When you reach the line containing "The height and width of the screenshot is (317, 761).", include it and stop; until then, return each line of the material exactly, starting with the first.
● ● ● ● ●
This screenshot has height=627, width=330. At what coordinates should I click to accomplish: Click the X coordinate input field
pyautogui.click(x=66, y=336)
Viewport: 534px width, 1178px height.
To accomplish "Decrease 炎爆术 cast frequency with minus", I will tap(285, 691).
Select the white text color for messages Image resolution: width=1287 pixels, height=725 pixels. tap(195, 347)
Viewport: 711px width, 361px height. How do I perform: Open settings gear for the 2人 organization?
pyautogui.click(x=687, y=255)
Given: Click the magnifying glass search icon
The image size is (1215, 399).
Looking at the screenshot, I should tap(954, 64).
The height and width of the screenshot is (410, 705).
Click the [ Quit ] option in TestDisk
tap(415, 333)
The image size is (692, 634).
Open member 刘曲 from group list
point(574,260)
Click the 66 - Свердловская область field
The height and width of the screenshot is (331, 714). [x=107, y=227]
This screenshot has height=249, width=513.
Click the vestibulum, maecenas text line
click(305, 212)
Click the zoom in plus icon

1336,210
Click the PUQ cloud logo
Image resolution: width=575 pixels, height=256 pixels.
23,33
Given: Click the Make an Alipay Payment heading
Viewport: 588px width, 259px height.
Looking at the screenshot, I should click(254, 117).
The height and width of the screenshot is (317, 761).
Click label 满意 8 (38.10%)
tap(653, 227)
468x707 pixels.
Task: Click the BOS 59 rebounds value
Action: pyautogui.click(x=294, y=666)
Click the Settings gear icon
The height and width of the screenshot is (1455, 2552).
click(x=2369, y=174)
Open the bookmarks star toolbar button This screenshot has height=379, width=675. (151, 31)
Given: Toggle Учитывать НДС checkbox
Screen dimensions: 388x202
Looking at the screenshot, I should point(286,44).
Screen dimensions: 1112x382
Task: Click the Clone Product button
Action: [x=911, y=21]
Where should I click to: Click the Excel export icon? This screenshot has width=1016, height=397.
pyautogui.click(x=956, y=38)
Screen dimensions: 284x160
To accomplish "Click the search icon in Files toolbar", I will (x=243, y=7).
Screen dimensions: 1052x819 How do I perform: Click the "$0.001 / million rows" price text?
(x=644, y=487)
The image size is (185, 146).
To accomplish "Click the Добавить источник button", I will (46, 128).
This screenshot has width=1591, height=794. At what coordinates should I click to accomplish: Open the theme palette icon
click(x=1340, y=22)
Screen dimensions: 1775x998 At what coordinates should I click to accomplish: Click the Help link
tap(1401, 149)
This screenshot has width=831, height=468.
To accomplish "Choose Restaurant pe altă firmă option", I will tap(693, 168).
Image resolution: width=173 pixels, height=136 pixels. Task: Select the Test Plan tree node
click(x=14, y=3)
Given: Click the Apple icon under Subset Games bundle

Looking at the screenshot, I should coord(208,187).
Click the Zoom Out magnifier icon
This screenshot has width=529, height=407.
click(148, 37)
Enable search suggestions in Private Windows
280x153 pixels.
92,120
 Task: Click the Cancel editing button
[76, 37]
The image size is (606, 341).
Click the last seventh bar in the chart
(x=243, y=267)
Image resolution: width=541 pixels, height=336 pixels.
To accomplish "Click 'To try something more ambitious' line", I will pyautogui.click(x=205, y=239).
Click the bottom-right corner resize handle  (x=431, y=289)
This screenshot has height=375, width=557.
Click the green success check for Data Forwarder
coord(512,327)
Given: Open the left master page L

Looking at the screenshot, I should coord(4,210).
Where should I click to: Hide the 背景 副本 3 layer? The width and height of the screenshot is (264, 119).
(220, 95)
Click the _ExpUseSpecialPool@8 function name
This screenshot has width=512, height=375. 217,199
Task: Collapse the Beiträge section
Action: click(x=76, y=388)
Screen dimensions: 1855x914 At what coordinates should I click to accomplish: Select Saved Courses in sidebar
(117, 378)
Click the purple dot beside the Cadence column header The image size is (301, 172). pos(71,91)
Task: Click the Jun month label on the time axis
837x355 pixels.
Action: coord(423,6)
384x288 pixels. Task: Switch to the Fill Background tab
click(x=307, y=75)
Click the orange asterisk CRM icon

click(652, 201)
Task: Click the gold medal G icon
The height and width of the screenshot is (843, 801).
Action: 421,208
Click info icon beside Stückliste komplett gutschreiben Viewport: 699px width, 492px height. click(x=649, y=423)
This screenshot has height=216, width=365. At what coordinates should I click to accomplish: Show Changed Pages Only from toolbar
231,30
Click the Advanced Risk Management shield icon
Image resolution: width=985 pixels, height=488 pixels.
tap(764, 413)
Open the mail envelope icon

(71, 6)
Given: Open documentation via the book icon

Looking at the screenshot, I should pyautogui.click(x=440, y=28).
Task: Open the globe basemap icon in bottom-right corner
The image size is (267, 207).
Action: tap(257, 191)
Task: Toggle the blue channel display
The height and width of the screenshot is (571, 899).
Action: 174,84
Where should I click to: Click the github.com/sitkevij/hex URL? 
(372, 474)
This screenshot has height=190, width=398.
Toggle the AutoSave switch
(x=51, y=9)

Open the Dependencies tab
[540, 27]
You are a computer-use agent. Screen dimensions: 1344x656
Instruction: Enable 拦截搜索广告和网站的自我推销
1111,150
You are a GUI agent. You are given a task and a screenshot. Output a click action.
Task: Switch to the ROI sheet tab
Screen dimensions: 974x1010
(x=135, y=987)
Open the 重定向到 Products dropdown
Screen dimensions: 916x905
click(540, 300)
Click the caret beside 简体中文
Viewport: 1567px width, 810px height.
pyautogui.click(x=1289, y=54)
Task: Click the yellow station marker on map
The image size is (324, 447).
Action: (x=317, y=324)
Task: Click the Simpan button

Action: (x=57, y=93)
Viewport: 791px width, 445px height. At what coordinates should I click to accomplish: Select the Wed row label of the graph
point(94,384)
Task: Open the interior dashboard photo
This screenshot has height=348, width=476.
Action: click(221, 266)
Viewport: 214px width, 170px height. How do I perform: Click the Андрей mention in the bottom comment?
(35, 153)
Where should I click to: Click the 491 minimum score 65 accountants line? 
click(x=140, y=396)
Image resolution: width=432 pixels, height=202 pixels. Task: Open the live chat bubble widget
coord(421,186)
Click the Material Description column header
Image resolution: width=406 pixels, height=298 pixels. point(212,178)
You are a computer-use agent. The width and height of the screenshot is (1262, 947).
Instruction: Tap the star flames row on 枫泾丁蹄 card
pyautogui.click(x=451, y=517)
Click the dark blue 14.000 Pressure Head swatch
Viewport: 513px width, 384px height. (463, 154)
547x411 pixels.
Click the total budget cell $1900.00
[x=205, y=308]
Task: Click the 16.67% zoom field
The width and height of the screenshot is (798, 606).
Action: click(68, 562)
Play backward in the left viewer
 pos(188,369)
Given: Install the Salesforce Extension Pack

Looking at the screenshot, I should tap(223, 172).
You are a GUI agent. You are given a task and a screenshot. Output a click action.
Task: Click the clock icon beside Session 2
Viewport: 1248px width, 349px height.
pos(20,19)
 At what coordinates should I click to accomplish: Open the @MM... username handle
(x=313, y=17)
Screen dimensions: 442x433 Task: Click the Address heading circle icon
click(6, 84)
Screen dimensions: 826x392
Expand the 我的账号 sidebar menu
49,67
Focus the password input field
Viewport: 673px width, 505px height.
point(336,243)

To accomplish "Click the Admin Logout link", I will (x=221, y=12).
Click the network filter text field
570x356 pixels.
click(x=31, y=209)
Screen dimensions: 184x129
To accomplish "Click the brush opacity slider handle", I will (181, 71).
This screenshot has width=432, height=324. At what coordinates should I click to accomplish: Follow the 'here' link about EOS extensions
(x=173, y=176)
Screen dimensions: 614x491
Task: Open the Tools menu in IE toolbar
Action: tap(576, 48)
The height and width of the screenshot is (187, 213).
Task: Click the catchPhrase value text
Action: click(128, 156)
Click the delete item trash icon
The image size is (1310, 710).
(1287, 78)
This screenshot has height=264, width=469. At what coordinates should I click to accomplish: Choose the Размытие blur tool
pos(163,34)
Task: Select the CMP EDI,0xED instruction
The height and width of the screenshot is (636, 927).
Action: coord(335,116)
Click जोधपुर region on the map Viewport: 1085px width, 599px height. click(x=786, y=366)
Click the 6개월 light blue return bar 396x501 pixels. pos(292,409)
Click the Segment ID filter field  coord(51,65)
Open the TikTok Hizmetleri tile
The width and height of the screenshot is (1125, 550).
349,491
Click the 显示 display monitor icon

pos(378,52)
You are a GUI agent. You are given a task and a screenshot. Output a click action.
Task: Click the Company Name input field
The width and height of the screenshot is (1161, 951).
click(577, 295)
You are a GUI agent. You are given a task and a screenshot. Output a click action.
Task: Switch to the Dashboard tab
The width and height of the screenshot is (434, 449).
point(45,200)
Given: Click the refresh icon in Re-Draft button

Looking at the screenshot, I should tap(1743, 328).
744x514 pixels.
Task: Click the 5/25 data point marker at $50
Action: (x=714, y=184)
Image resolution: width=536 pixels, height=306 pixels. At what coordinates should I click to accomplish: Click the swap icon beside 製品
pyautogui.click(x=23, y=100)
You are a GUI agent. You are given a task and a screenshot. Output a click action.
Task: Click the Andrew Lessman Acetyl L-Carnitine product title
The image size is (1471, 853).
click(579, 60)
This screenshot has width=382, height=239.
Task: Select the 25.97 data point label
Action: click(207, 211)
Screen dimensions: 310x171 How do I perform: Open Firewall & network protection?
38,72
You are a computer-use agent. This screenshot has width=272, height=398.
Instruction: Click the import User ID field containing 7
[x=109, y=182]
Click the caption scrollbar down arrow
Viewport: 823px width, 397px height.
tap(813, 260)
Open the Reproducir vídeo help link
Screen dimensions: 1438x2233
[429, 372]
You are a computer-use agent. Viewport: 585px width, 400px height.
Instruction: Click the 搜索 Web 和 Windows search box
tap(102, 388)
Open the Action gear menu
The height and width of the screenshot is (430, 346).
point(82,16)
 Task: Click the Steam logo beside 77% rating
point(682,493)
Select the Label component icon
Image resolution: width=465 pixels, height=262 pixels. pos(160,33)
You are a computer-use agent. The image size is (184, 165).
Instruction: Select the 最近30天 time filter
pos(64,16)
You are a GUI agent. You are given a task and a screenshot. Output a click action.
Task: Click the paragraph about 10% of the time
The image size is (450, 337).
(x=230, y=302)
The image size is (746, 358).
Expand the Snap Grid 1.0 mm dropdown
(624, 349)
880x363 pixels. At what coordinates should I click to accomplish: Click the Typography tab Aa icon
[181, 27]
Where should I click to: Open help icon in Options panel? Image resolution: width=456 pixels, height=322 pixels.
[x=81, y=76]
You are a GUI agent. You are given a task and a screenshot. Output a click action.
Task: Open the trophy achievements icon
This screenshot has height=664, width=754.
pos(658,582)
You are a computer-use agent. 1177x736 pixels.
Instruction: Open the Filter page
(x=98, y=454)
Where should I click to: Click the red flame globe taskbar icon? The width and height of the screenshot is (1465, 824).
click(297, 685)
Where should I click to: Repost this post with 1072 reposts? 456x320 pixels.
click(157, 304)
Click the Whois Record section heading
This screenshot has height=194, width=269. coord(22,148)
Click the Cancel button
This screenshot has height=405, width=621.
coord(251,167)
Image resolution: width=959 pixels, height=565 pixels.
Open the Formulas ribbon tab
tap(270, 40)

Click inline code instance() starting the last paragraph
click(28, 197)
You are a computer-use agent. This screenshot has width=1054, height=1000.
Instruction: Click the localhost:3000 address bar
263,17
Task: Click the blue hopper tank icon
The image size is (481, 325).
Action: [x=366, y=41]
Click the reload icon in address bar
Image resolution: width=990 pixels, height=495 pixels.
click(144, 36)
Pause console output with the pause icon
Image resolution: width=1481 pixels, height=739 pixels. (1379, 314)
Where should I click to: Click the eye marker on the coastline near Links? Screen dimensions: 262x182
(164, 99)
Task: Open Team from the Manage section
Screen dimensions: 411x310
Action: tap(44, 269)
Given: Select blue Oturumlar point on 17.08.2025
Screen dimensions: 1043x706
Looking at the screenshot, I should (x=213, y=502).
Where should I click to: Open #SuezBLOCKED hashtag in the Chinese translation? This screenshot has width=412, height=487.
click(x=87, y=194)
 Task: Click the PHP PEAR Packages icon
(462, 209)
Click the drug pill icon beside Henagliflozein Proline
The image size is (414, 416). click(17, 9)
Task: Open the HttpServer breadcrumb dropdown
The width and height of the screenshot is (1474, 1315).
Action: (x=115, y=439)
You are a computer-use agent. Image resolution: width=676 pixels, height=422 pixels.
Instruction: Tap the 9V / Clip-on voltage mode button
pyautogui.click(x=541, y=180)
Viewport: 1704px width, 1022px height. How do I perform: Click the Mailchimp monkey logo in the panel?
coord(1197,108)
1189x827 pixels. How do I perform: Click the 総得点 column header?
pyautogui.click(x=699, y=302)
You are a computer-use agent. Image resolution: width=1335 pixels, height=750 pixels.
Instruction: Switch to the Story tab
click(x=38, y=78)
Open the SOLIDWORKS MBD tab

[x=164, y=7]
● ● ● ● ●
• **Answer space**:
This screenshot has height=627, width=330. At what coordinates should I click to accomplish: Click the X coordinate input field
pyautogui.click(x=66, y=336)
Viewport: 534px width, 1178px height.
To accomplish "Decrease 炎爆术 cast frequency with minus", I will tap(285, 691).
Select the white text color for messages Image resolution: width=1287 pixels, height=725 pixels. tap(195, 347)
Viewport: 711px width, 361px height. How do I perform: Open settings gear for the 2人 organization?
pyautogui.click(x=687, y=255)
Given: Click the magnifying glass search icon
The image size is (1215, 399).
Looking at the screenshot, I should tap(954, 64).
The height and width of the screenshot is (410, 705).
Click the [ Quit ] option in TestDisk
tap(415, 333)
The image size is (692, 634).
Open member 刘曲 from group list
point(574,260)
Click the 66 - Свердловская область field
The height and width of the screenshot is (331, 714). [x=107, y=227]
This screenshot has height=249, width=513.
Click the vestibulum, maecenas text line
click(305, 212)
Click the zoom in plus icon

1336,210
Click the PUQ cloud logo
Image resolution: width=575 pixels, height=256 pixels.
23,33
Given: Click the Make an Alipay Payment heading
Viewport: 588px width, 259px height.
Looking at the screenshot, I should click(254, 117).
The height and width of the screenshot is (317, 761).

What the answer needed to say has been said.